Questionado pelo Diário do Nordeste sobre o porquê até 2020 as duas escolas eram utilizadas como seções eleitorais e, em 2022, não foram mais usadas para essa finalidade, o TRE afirmou que a publicação da Lei Estadual 16.821/2019, estabelecendo os novos limites intermunicipais do Ceará, “provocou repercussão na zona eleitoral da qual o município de Salitre faz parte, a 38ª”.

Em 2022, Escola Antônio José de Albuquerque já não funcionou como espaço de votação. Foto: Ismael Soares

O órgão acrescentou que, por isso, “os respectivos locais de votação passaram a integrar o território de Pernambuco”. Já outra escola que recebeu os eleitores, destaca o TRE: “está dentro do limite territorial cearense conforme a Lei mencionada”.

Na prática, a repercussão ocorreu com um certo atraso, visto que em 2019 a lei indicada como referência pelo TRE já estava em vigor. A norma atualizou os limites dos 184 municípios do Ceará. Ela é também a referência seguida pelo Instituto Brasileiro de Geografia e Estatística (IBGE), segundo afirmou o superintendente do órgão no Ceará, Francisco José Moreira Lopes. 

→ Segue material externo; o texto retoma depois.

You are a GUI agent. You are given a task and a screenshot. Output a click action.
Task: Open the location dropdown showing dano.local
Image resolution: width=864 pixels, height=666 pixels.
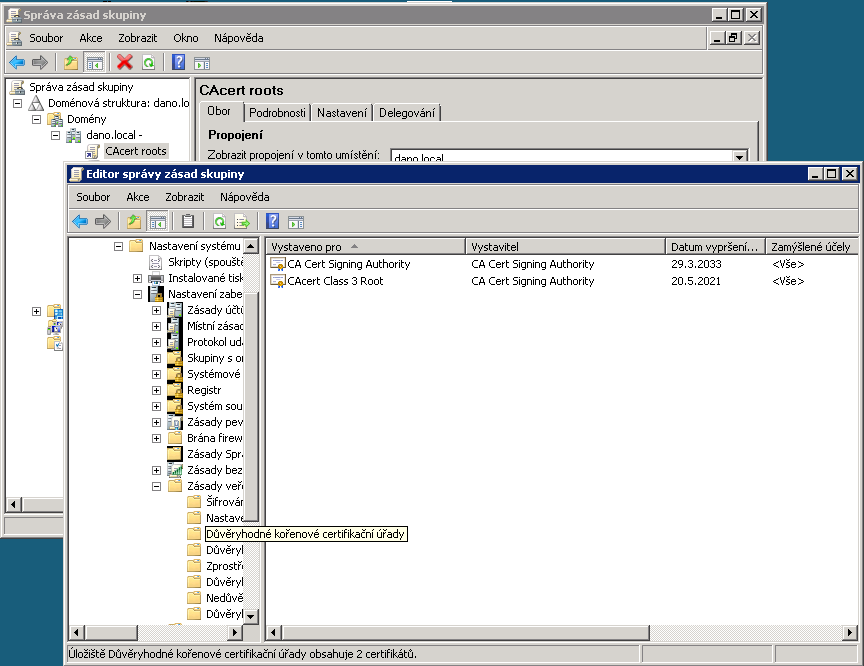[739, 158]
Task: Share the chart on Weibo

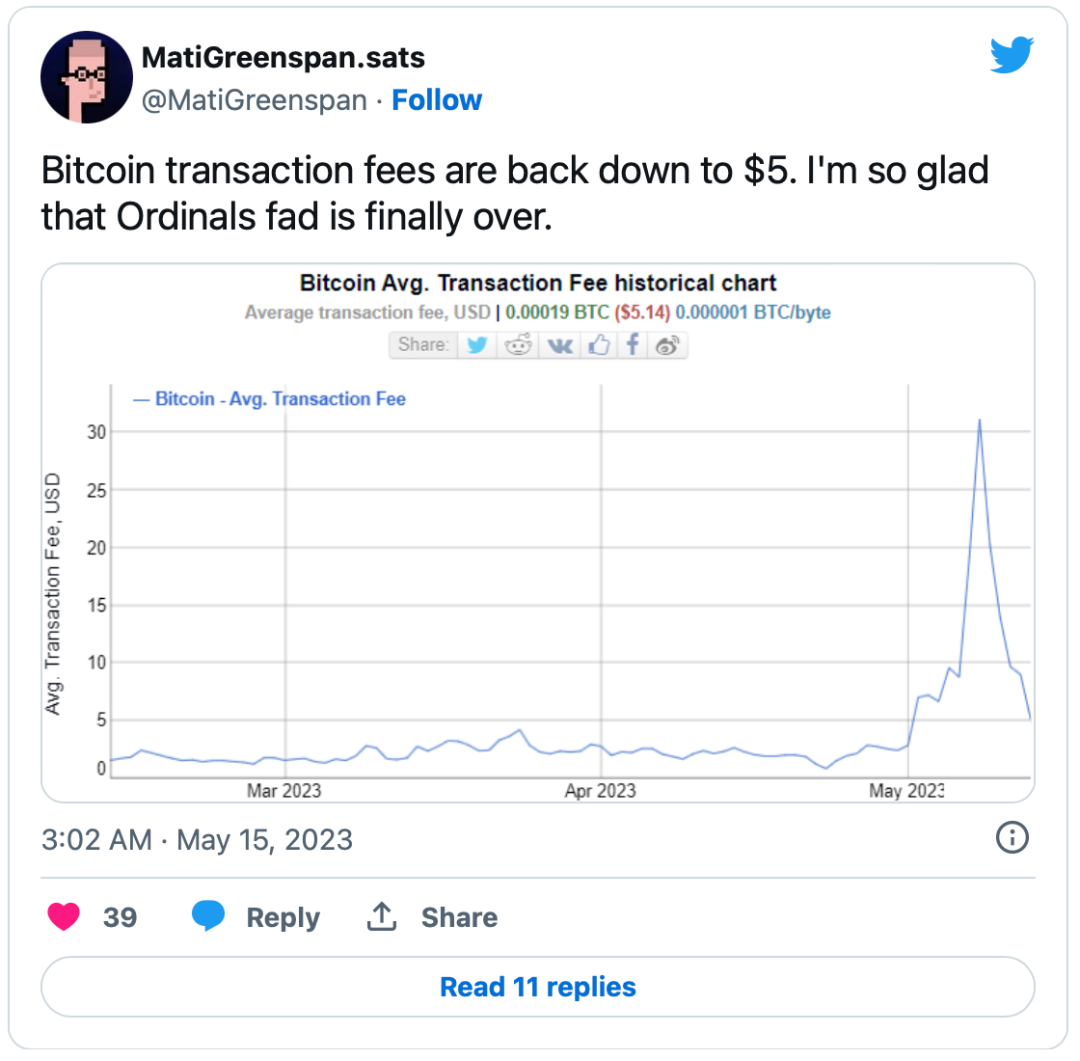Action: click(667, 344)
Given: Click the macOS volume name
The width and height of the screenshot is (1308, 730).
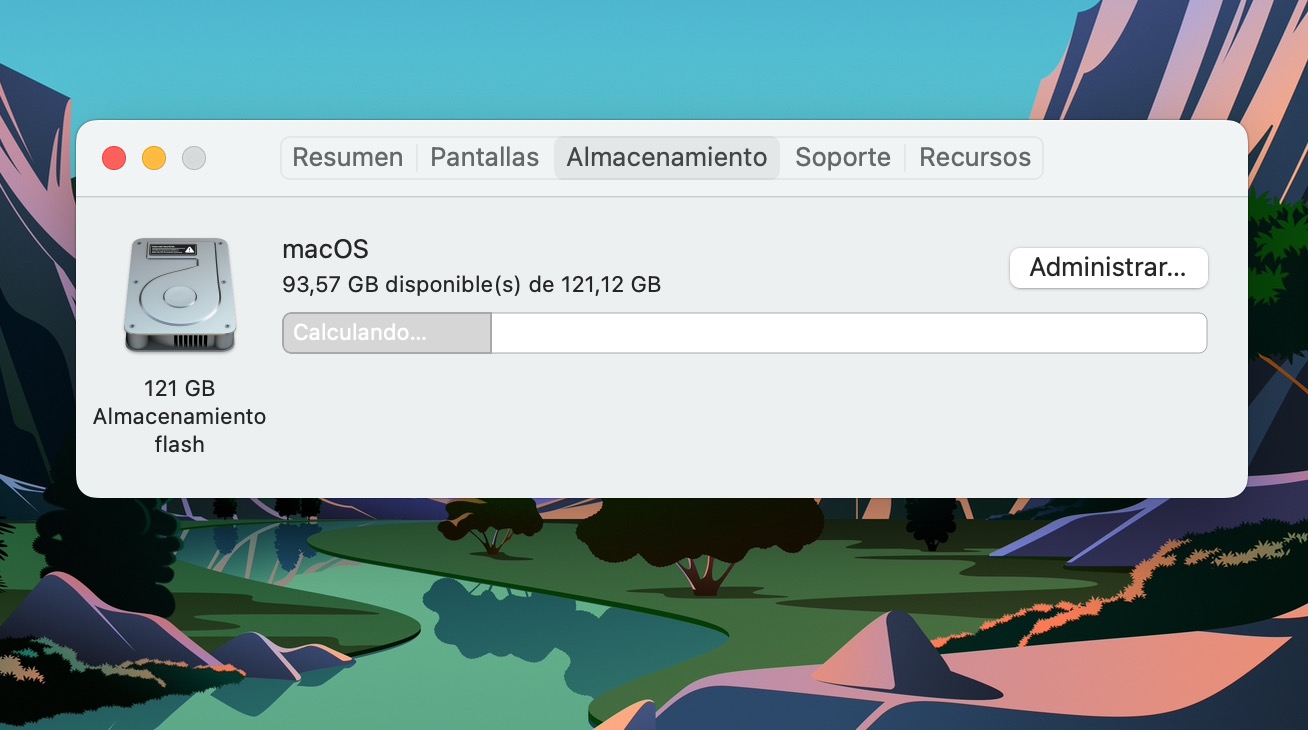Looking at the screenshot, I should (x=325, y=250).
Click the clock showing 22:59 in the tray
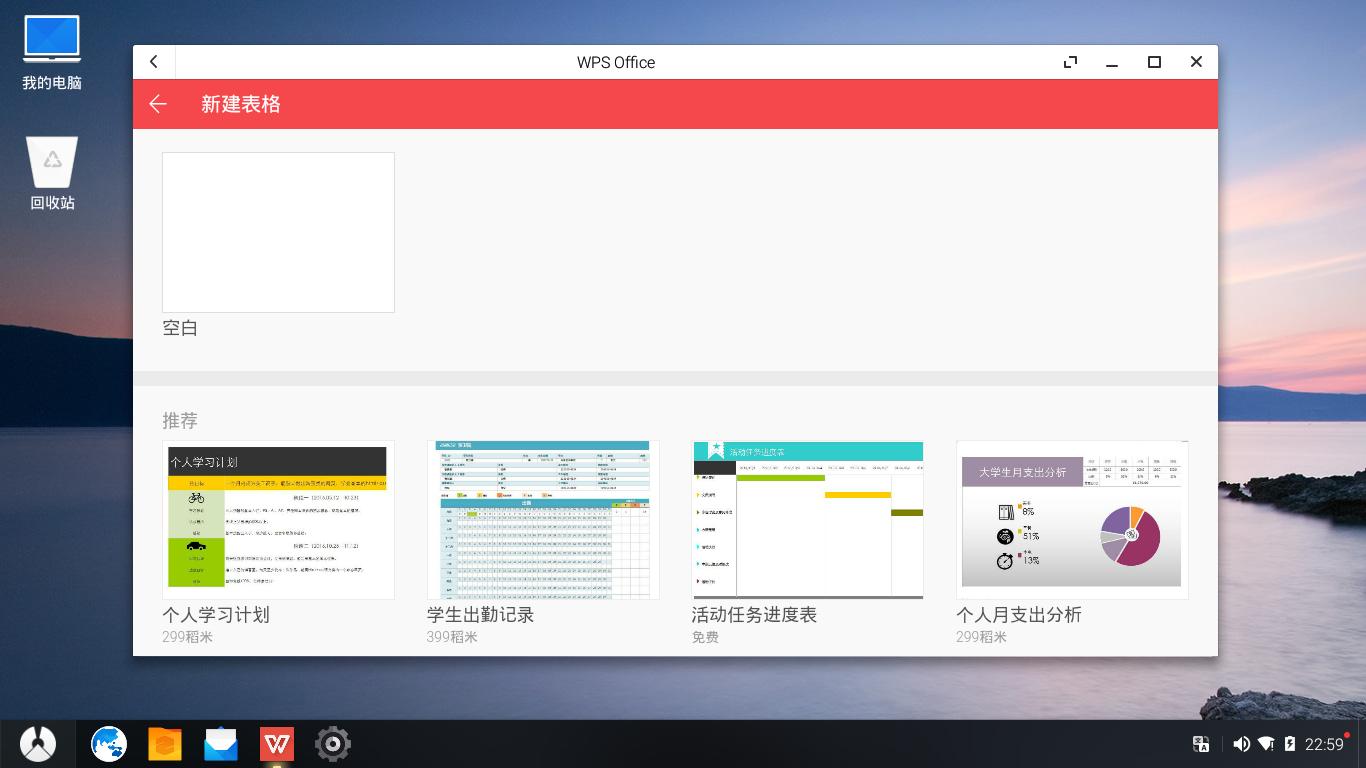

Já o Instituto de Pesquisa e Estratégia Econômica do Ceará (IPECE), instituição ligada ao Governo do Ceará e responsável pela gestão e definição da representação cartográfica dos limites municipais cearenses, informou ao Diário do Nordeste que “a Lei 16.821 de 2019, aprovada pela Assembleia Legislativa, tem abrangência legal somente quanto aos limites municipais cearenses. Em relação às divisas estaduais, essa atribuição cabe ao Governo Federal”.